▶ What you should do
From the entries below, pull out each line where "noviembre" appears.
====== Exercise material
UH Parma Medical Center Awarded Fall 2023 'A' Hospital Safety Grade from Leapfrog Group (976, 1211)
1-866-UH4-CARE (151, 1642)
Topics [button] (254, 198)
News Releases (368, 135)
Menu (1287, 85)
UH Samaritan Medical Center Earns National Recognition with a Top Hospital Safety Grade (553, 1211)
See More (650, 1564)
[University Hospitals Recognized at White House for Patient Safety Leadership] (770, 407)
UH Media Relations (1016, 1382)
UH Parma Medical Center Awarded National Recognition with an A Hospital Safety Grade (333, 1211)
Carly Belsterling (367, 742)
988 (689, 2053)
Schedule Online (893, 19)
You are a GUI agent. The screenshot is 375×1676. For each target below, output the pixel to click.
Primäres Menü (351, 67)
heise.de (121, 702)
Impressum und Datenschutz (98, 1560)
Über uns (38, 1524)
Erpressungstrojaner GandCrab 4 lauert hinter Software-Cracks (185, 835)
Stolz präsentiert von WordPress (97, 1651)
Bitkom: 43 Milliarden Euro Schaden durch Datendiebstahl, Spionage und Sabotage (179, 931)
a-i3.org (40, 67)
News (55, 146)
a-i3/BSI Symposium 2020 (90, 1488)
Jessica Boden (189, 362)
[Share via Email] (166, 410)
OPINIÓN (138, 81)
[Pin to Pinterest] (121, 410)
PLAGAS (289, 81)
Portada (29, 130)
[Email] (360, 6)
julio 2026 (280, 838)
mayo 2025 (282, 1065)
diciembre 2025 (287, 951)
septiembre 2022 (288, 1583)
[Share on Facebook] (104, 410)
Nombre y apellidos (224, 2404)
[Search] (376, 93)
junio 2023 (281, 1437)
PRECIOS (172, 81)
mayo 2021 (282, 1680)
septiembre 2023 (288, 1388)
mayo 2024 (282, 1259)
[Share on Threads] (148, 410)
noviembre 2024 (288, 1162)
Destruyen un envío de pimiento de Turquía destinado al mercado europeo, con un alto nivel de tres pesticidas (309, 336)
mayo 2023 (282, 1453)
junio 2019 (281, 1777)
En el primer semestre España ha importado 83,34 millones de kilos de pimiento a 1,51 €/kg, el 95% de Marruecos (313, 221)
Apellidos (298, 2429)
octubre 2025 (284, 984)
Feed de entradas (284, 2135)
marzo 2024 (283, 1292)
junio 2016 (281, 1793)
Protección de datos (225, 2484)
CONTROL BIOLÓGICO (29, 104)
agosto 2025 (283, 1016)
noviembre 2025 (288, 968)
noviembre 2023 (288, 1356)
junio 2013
============
▶ Solution for this exercise
noviembre 2024 (288, 1162)
noviembre 2025 (288, 968)
noviembre 2023 (288, 1356)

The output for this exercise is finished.